Learn how to encourage your preschooler to form friendships.

Helping Your Child Make Friends

Preschoolers make friends quickly and intensely. To your three-year-old, a "friend" is anyone who is willing to play with her the way she wants to play at the moment. It could be someone she sees every day in the neighborhood or at day care. But it could just as well be someone she meets just once while playing in the park or playground or children's museum. (Even if she never sees that child again, your three-year-old may continue to refer to the child as "my friend.") Your preschooler's friends are just as likely to be boys as girls, because most three-year-olds play with either sex equally well and seldom have a preference for one or the other.

Because your three-year-old probably makes friends quickly, her relationships with other children are not necessarily long-term friendships. Your preschooler may move easily from friend to friend with each passing month (or week). You might hear her say that she has a "best friend," but the identity of this best friend may change monthly (or even daily). Although preserving a long-term special status for one friend comes more frequently at age five or six, your child may nonetheless develop a special relationship with one or two other children. (Holding hands and hugging are common among friends of this age.)

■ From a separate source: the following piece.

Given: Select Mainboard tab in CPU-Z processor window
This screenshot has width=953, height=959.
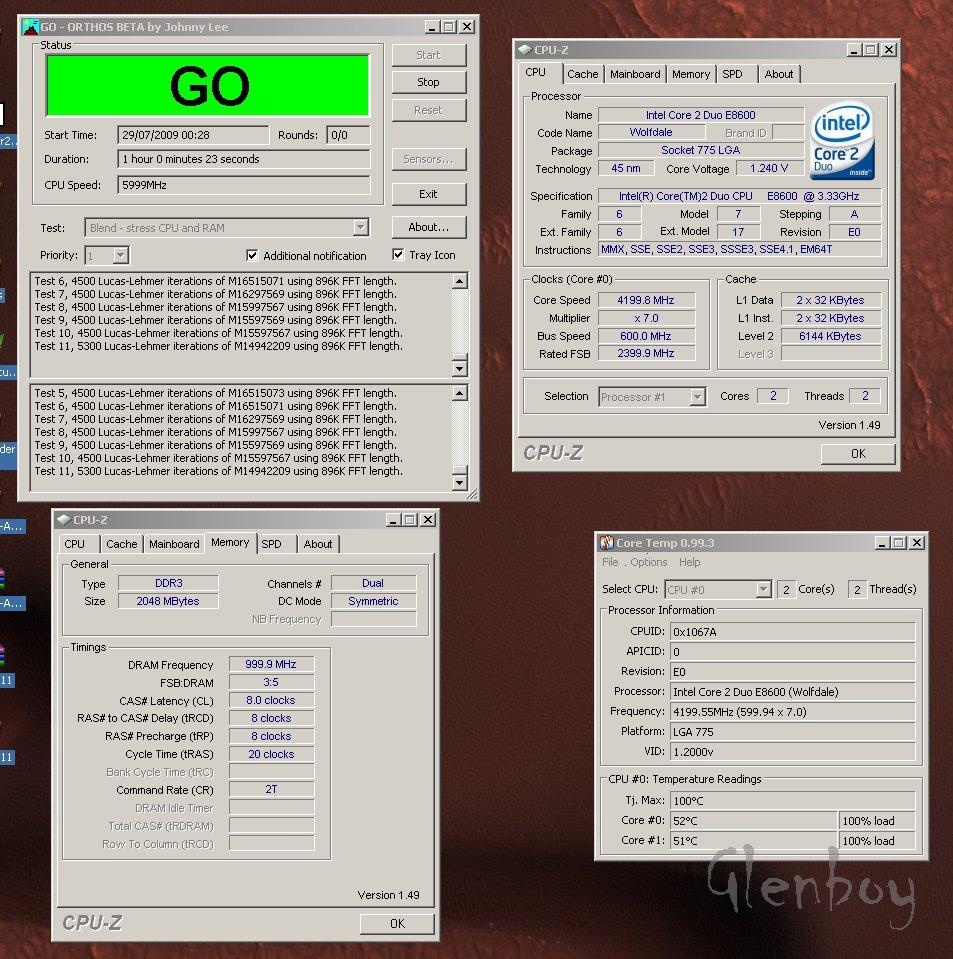Looking at the screenshot, I should coord(635,74).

Friendships, no matter how fleeting, are important to preschoolers. Early childhood isolation—whether self-imposed, created by parental inattention, or caused by the rejection of other children—will not only be painful in the present, but may lead to emotional problems in the future as well. So encourage your child to form friendships. Because most three-year-olds make friends so easily, you may not need to do that much to help other than offering her the opportunity to meet other children.

Who Are the People in Your Neighborhood?

Q-tip

At this age, you'd do well to give your preschooler the opportunity to make friends not just with children his own age, but with adults, too—in your presence of course. Your child will feel more comfortable dealing with adults in future situations if he has the chance to become friendly now with parents of friends, friends of parents, teachers, and so on.

It's important for your child to have friends who live in the same neighborhood and this importance will only grow as your child gets older. If your child has friends in the neighborhood, he can visit them on a moment's notice without needing a driver—perhaps without even needing to cross the street.

So if other preschoolers live in your neighborhood, try to begin with them. Try to find other kids who are roughly the same age as your child. Get to know the parents of other preschoolers in your neighborhood and then arrange some playdates or special outings that will bring your child and other three- or four-year-olds together. (Playdates will also give you the opportunity to spend time and share experiences with other adults.)